El Espíritu Santo, que ha inspirado toda la Biblia, sugiere por un momento la imagen del hombre solo - le falta algo - sin mujer. Y sugiere el pensamiento de Dios, casi el sentimiento de Dios que lo mira, que observa a Adán solo en el jardín: es libre, es señor, pero está solo. Y Dios ve que esto "no está bien": es como una falta de comunión, le falta una comunión, una falta de plenitud. "No está bien" - dice Dios - y agrega: "Voy a hacerle una ayuda adecuada".
Entonces Dios presenta al hombre todos los animales; el hombre da a cada uno de ellos su nombre – y ésta es otra imagen de la señoría del hombre sobre la creación – pero no encuentra en ningún animal otro similar a sí mismo. El hombre continúa solo. Cuando finalmente Dios presenta a la mujer, el hombre reconoce exultante que aquella creatura, y sólo aquella, es parte de él: "¡Esta sí que es hueso de mis huesos y carne de mi carne!". Finalmente, hay un reflejo, una reciprocidad. Y cuando una persona – es un ejemplo para entender bien esto - quiere dar la mano a otra, debe tener otro adelante: si uno da la mano y no tiene nada, la mano está allí, le falta la reciprocidad.
Así era el hombre, le faltaba algo para llegar a su plenitud, le faltaba reciprocidad. La mujer no es una "replica" del hombre; viene directamente del gesto creador de Dios.
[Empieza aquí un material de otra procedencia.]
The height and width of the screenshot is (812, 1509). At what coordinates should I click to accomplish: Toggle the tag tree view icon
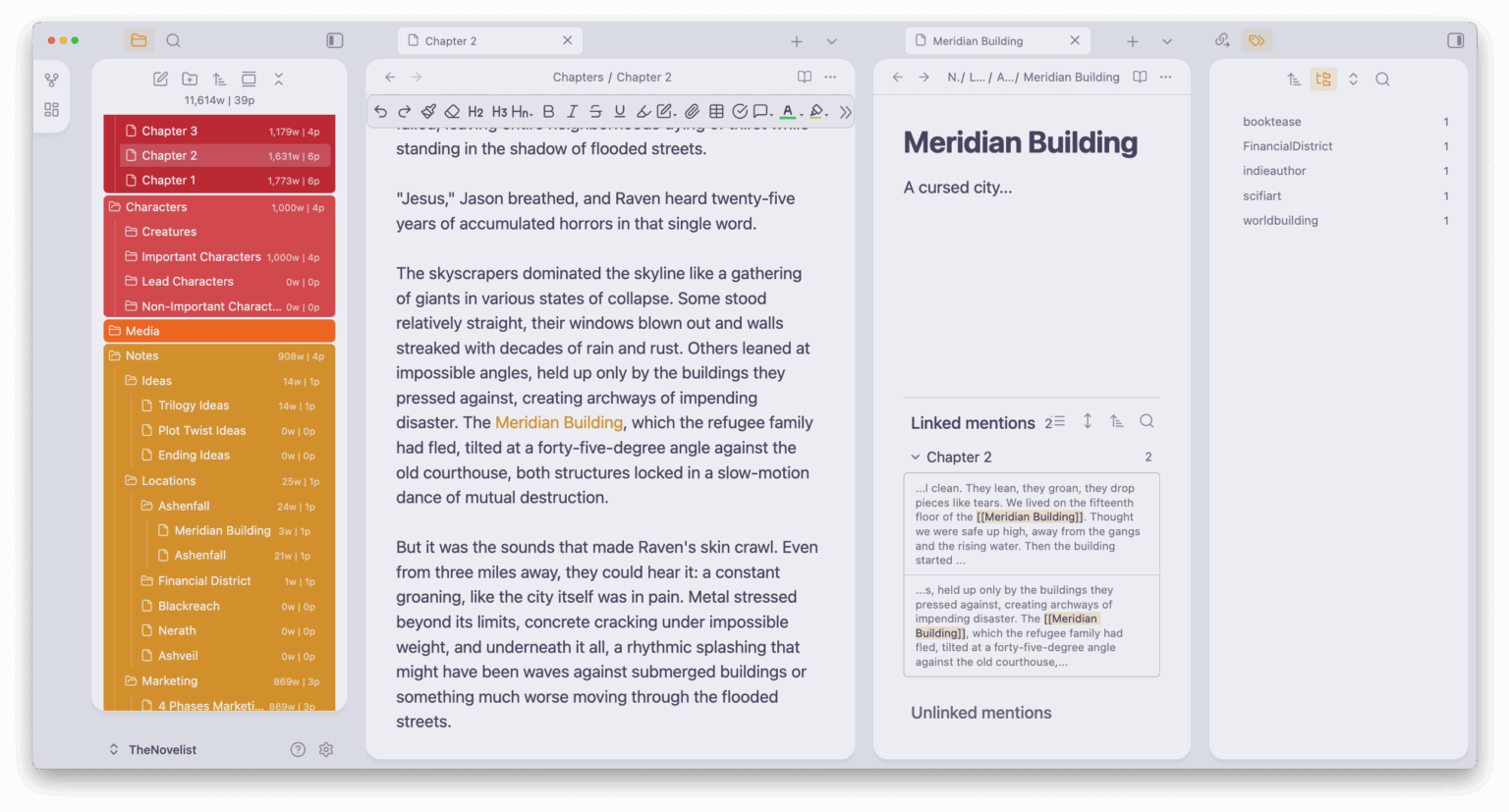[1323, 79]
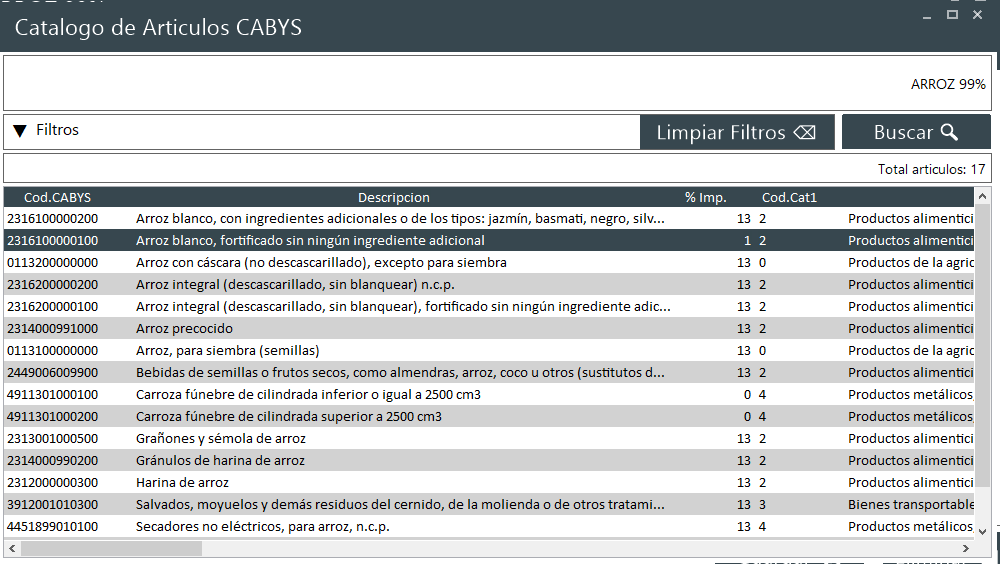Screen dimensions: 1000x564
Task: Sort by the % Imp. column header
Action: tap(705, 197)
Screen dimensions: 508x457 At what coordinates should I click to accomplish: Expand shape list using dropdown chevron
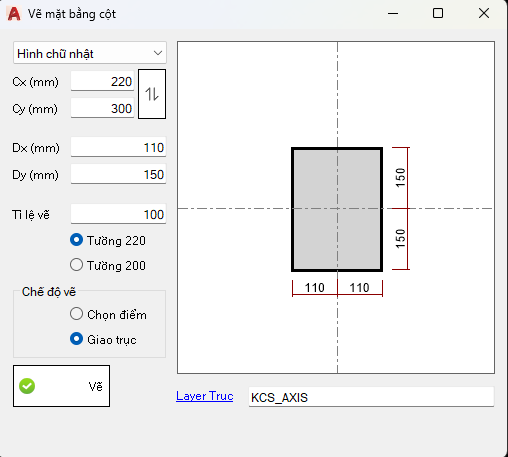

La imagen de la "costilla" no expresa de ninguna manera inferioridad o subordinación sino, al contrario, que hombre y mujer son de la misma sustancia y son complementarios. También tienen esta reciprocidad.
Y el hecho que - siempre en la parábola - Dios plasme la mujer mientras el hombre duerme, subraya precisamente que ella no es de ninguna manera creatura del hombre, sino de Dios. Y también sugiere otra cosa: para encontrar a la mujer y podemos decir, para encontrar el amor en la mujer, pero para encontrar la mujer, el hombre primero debe soñarla, y luego la encuentra.
La confianza de Dios en el hombre y en la mujer, a los cuales confía la tierra, es generosa, directa y plena. Pero es aquí que el maligno introduce en su mente la sospecha, la incredulidad, la desconfianza. Y finalmente, llega la desobediencia al mandamiento que los protegía. Caen en aquel delirio de omnipotencia que contamina todo y destruye la armonía. También nosotros lo sentimos dentro de nosotros, tantas veces, todos.
El pecado genera desconfianza y división entre el hombre y la mujer. Su relación será asechada por mil formas de prevaricación y de sometimiento, de seducción engañosa y de prepotencia humillante, hasta aquellas más dramáticas y violentas. La historia trae consigo las huellas. Pensemos, por ejemplo, en los excesos negativos de las culturas patriarcales. Pensemos en las múltiples formas de machismo donde la mujer era considerada de segunda clase. Pensemos en la instrumentalización y mercantilización del cuerpo femenino en la actual cultura mediática.